2.Bisa jadi perkataan Ibnu Mas’ud ada kemungkinan telah ada bacaan kata ini pada dua sisi. Dan Ibn Mas’ud telah mendengarkan dua cara tersebut dari Rasulullah sallallahu’alahi wa sallam. Yang menguatkan pendapat ini, adanya ketetapan dari Abu Darda’ juga. Az-Zarqoni rahimahullah mengatakan, “Sementara periwayatan yang disandarkan kepada Ibnu Mas’ud dimana beliau membacakan kepada seseorang kata “الفاجر” pengganti dari kata (الأثيم) dari firman Allah ta’ala (إن شجرت الزقوم طعام الأثيم) hal itu menunjukkan bahwa Ibnu Mas’ud telah mendengar dua riwayat dari Rasulullah sallallahu’alaihi wa sallam. Ketika melihat seseorang kesulitan untuk mengucapkannya yang pertama. Maka beliau mengisyaratkan untuk membacanya yang kedua. Dan keduanya diturunkan dari sisi Allah. ‘Manahilul Irfan, 1/133.
3.Ada kemungkinan prilaku dua orang shahabat ini, sebagai penafsiran ayat bukan menggantikan lafadznya. Keduanya ingin menafsirkan kepada pembaca arti ‘Al-Atsim’ itu artinya ‘Al-Fajir (orang yang berdosa). Abu Bakar Al-Jassos rahimahullah mengatakan, “Diperbolehkan kalau maksudnya adalah penafsiran bukan nash bacaan. Sebagaimana perkataan Ibnu Mas’ud kepada orang non Arab yang ditalqinkan kepadanya ayat (إن شجرة الزقوم طعام الأثيم) dia membaca “طعام اليتيم” ketika tidak mampu, maka beliau mengatakan “طعام الفاجر” sesungguhnya beliau ingin memahamkan artinya. ‘Ahkamul Qur’an, 5/337.

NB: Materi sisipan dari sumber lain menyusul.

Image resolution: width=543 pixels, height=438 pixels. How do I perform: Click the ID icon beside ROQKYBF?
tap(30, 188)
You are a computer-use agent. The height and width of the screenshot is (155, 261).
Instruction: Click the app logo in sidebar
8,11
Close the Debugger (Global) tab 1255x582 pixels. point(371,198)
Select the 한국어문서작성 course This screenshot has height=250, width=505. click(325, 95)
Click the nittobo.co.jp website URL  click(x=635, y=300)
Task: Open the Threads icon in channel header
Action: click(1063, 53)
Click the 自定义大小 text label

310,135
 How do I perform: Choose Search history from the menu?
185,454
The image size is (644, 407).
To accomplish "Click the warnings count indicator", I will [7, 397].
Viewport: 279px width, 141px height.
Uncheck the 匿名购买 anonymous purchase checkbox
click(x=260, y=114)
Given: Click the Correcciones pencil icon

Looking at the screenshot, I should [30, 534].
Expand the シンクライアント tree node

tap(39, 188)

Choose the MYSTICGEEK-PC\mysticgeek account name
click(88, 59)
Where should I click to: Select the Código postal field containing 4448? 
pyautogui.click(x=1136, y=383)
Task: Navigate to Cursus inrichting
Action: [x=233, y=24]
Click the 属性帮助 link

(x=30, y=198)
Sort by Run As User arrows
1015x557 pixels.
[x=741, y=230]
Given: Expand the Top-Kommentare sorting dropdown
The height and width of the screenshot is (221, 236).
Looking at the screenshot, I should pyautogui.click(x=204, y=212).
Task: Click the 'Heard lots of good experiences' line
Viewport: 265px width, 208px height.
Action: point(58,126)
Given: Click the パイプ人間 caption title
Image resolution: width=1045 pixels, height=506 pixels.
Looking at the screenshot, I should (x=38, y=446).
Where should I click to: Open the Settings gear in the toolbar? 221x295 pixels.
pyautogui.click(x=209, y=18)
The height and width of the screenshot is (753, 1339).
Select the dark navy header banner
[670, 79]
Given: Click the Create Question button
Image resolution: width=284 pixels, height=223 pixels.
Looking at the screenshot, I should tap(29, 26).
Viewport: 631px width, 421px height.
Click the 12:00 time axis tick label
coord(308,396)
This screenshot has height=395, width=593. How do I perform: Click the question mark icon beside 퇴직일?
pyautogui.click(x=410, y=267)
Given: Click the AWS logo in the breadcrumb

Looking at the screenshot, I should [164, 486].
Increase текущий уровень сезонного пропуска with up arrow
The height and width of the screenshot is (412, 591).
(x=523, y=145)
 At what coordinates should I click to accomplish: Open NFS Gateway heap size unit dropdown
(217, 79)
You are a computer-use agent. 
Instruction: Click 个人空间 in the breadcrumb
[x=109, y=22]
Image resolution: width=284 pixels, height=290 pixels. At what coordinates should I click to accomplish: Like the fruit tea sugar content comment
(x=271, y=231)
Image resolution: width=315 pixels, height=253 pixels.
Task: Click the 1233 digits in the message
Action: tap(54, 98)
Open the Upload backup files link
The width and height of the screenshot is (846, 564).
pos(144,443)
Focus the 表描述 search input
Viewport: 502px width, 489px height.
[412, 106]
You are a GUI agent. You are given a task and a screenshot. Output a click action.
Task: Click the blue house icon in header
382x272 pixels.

Dan jawaban terakhir ini yang dikenal di kalangan para ulama’. Sampai Abu Hayyan pakar tafsir memberi kemungkinan semua apa yang ada dari para shahabat dari bacaan yang berbeda dengan tulisan mushaf yang telah disepekati, bahwa hal itu sebagai penafsiran ayat bukan dari Al-Qur’an.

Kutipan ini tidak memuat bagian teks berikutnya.